**Task:**
Output each record below exactly as it stands, leaving out the pictures.

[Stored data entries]
════════

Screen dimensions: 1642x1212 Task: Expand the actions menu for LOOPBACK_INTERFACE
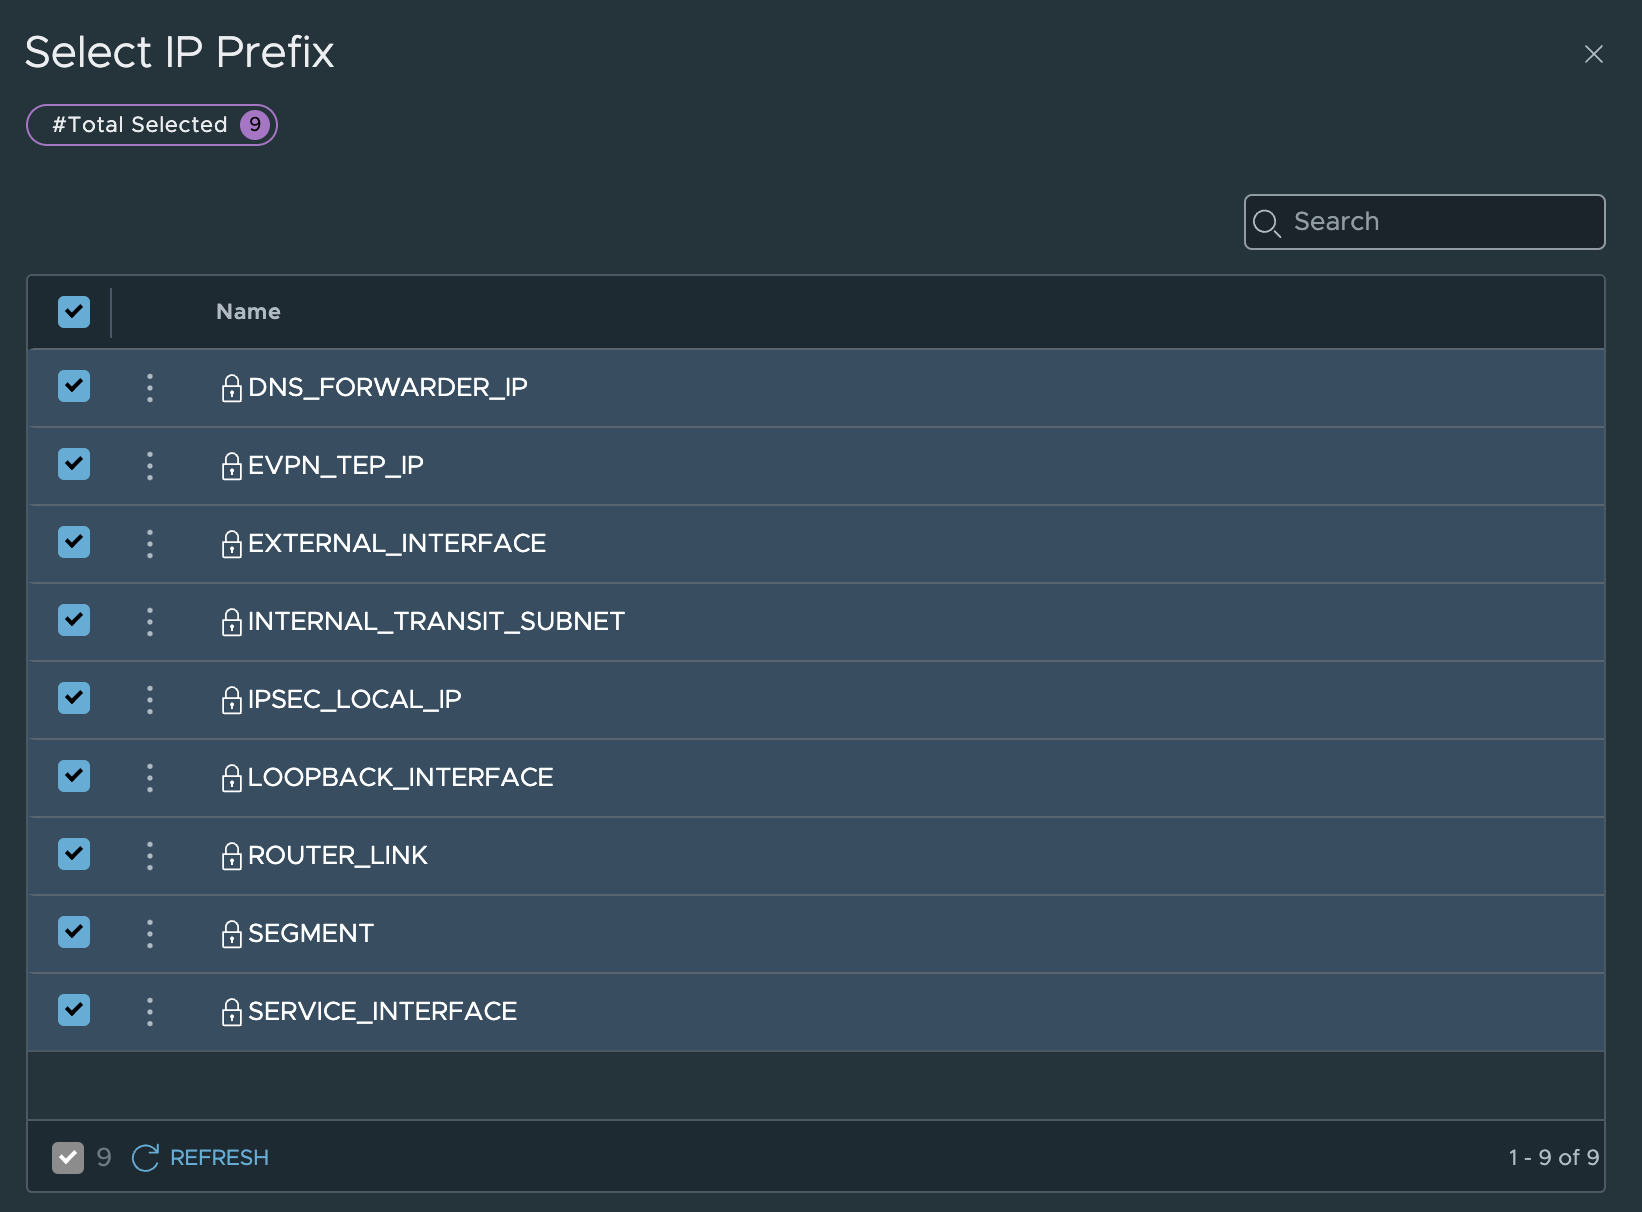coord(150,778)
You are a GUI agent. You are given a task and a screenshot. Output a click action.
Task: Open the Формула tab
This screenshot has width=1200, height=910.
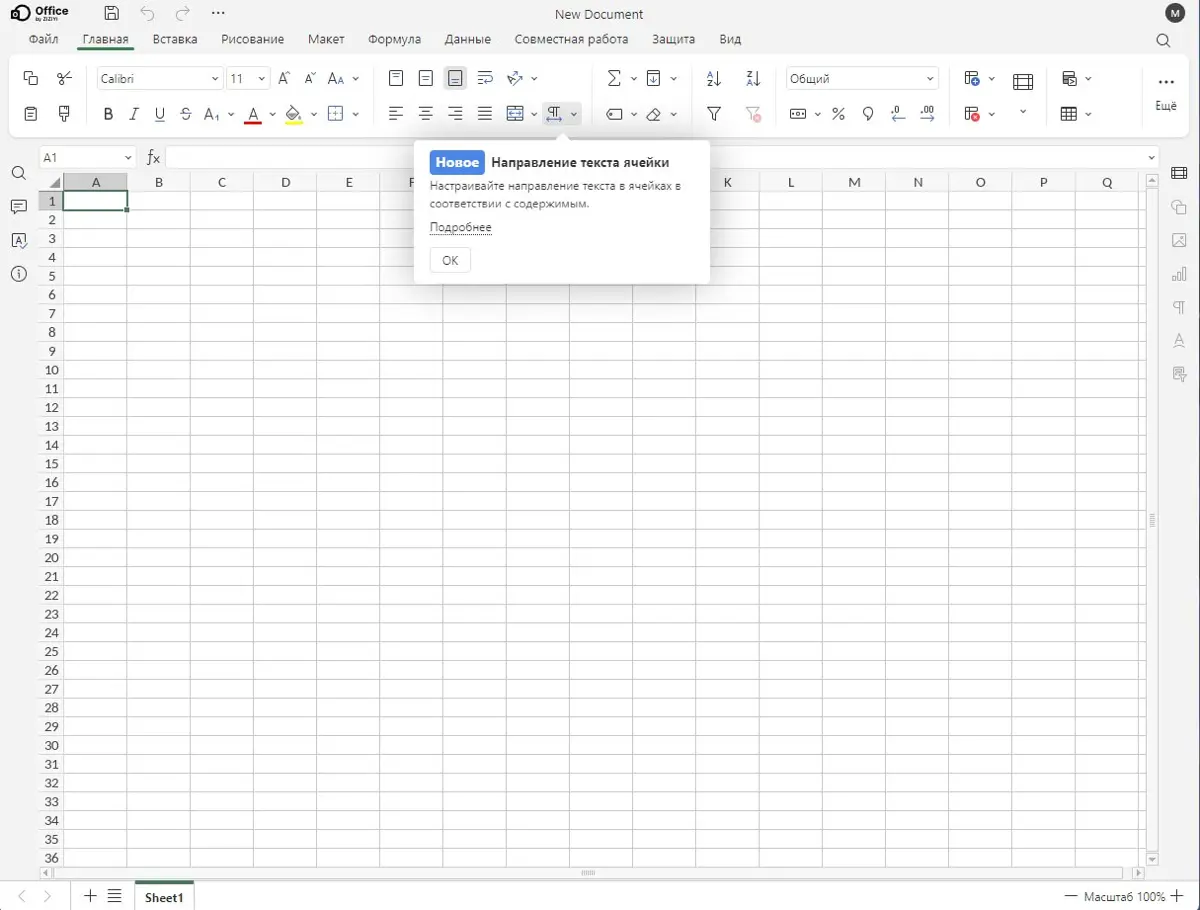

════════

**Answer space:**
Screen dimensions: 1642x1212 Task: Expand the actions menu for LOOPBACK_INTERFACE
coord(150,778)
You are a GUI agent. You are given a task and a screenshot. Output a click action.
Task: Open the Формула tab
This screenshot has width=1200, height=910.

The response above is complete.